Task details: Print exactly the lines from the one containing "Task: Launch the Quantification tool" through the last line of the records below, both included, and nothing else; omit any pictures.
---------- Information provided ----------
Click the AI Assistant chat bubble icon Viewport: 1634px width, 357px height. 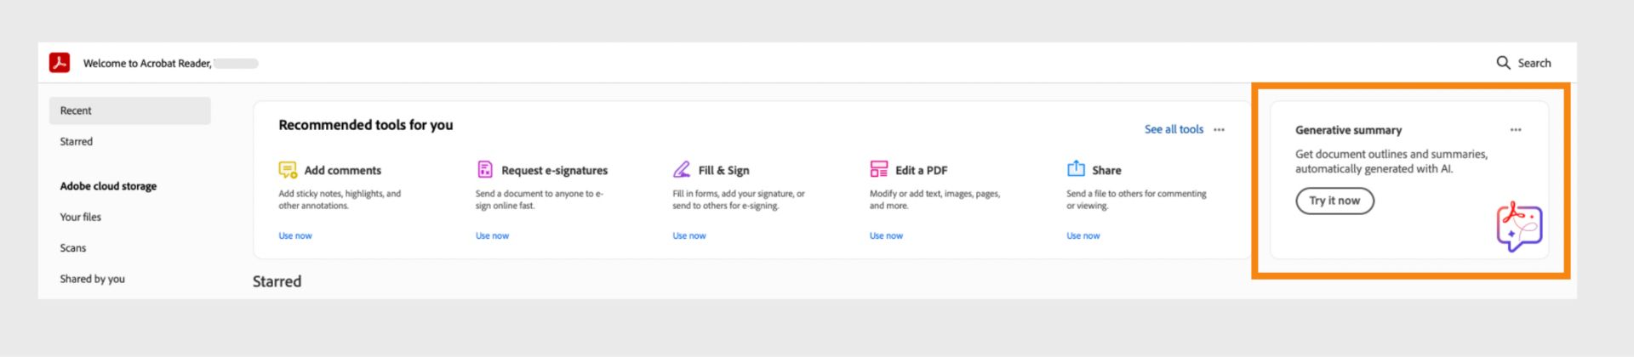point(1519,226)
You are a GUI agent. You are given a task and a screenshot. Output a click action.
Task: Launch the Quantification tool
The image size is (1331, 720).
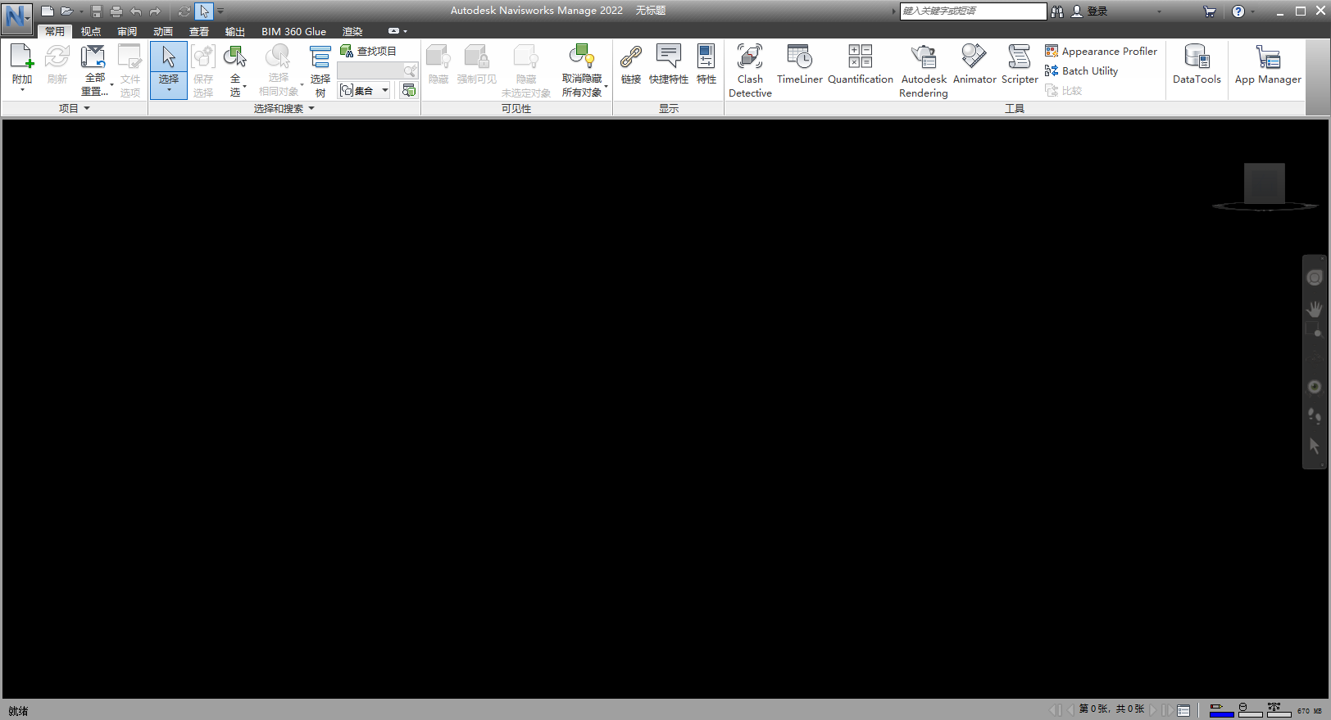[x=860, y=66]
----------
Solution:
Task: Launch the Quantification tool
The image size is (1331, 720).
[x=860, y=66]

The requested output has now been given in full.